He always advocated the doctrine that the theory of the American Government was that of consent, and not force.

The particular cause of his arrest, or who instigated it, has never been known. After a most searching investigation at the War Department, and an examination of the public archives in Washington, it does not appear that any specific charge was ever made or filed against him; but it would seem that the act was directed by the President himself, as established in a judicial proceeding subsequently had, in which the United States Marshal pleaded that the arrest was made by order of the President as a "military necessity, and that he was held as a belligerent and prisoner of war.'

Mr. Johnson, while engaged in the defence of a murder case, was arrested in open court, on the afternoon of the 28th of August, 1862, by the United States Marshal, on a tele

graphic despatch from Edwin M. Stanton, Secretary of War, without complaint, warrant, or form of law, hurried off, more than a thousand miles, to a foreign State, and incarcerated within the dark walls of an American Bastile. As it will be regarded a matter of curiosity in American history to know how these arrests were made, and how citizens, not charged with an offence, were treated under the brutal system adopted during Mr. Lincoln's Administration, we have been at some trouble to learn the facts, and here present them.
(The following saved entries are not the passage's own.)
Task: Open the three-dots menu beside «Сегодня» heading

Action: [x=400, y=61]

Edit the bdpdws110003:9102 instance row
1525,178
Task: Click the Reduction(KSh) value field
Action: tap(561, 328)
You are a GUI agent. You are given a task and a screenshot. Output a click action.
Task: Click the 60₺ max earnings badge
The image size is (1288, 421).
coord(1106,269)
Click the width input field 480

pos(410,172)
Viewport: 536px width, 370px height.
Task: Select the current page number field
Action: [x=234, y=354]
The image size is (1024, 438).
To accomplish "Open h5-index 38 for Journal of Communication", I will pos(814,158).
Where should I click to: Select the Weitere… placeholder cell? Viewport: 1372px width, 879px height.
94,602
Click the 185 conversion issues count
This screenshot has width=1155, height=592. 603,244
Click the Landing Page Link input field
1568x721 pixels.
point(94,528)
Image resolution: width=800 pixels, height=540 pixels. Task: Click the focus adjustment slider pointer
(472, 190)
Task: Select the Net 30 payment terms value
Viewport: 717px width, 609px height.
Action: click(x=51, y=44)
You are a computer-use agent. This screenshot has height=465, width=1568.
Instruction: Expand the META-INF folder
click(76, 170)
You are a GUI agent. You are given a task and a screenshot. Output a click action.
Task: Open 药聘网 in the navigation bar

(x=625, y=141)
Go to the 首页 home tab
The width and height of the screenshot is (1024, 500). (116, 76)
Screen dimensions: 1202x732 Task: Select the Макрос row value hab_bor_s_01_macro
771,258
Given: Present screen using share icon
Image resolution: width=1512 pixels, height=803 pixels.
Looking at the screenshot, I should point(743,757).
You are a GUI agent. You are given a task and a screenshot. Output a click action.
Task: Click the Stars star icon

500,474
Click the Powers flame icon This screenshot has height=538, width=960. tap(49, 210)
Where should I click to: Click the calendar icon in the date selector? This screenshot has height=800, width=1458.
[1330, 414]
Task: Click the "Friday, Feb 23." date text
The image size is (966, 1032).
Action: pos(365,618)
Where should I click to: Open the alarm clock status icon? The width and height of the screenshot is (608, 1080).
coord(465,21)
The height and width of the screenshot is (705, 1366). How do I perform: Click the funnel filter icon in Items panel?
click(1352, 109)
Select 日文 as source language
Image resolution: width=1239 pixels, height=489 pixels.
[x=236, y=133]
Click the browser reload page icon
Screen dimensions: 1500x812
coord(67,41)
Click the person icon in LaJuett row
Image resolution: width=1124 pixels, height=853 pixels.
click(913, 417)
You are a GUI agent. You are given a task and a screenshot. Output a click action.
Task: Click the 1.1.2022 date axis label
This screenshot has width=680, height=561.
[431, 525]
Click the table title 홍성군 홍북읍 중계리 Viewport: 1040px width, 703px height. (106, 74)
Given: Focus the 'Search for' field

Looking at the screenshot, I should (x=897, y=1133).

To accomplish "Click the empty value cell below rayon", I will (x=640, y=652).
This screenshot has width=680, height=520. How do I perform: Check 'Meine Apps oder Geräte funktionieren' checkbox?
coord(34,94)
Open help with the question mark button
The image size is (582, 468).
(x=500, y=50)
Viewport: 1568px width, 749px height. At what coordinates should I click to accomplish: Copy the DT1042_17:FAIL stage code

Mr. Johnson's case is not dissimilar to the general history of many others. He was conveyed from his home, in Galena, Illinois, to Chicago, where he overtook Mr. Sheean, who had been arrested only a few hours before him; thence, in company with that gentleman, he was transported to New York city, and handed over, at Elm Street, to the tender care of Kennedy, Superintendent of Police. This man was the wellknown jailer of Mrs. Isabel Brinsmade, who was confined, for forty days, in a dungeon in one of the station-houses in New York, without any one knowing where she was, and without any charge against her. Mr. Johnson was confined in what was known as the "Inner Temple," a low, dirty, illventilated room, partially under ground. Here, for the first time, the prisoner began to realize what it meant to be a "prisoner of state."

From there, he was conveyed, closely guarded, to Fort Hamilton, where Lieutenant-Colonel Burke, a gruff old soldier, on seeing the despatch from Stanton to incarcerate him in Fort Lafayette, ordered out a file of soldiers under an officer, by whom he was escorted to the vessel which carried him to the Fort.

While crossing to the Fort, he could observe the dark, dungeon-like walls of the octagonal-shaped Fort, black, frowning, and solitary, arising from

"those hidden rocks, where sleep The channelled waters, dark and deep."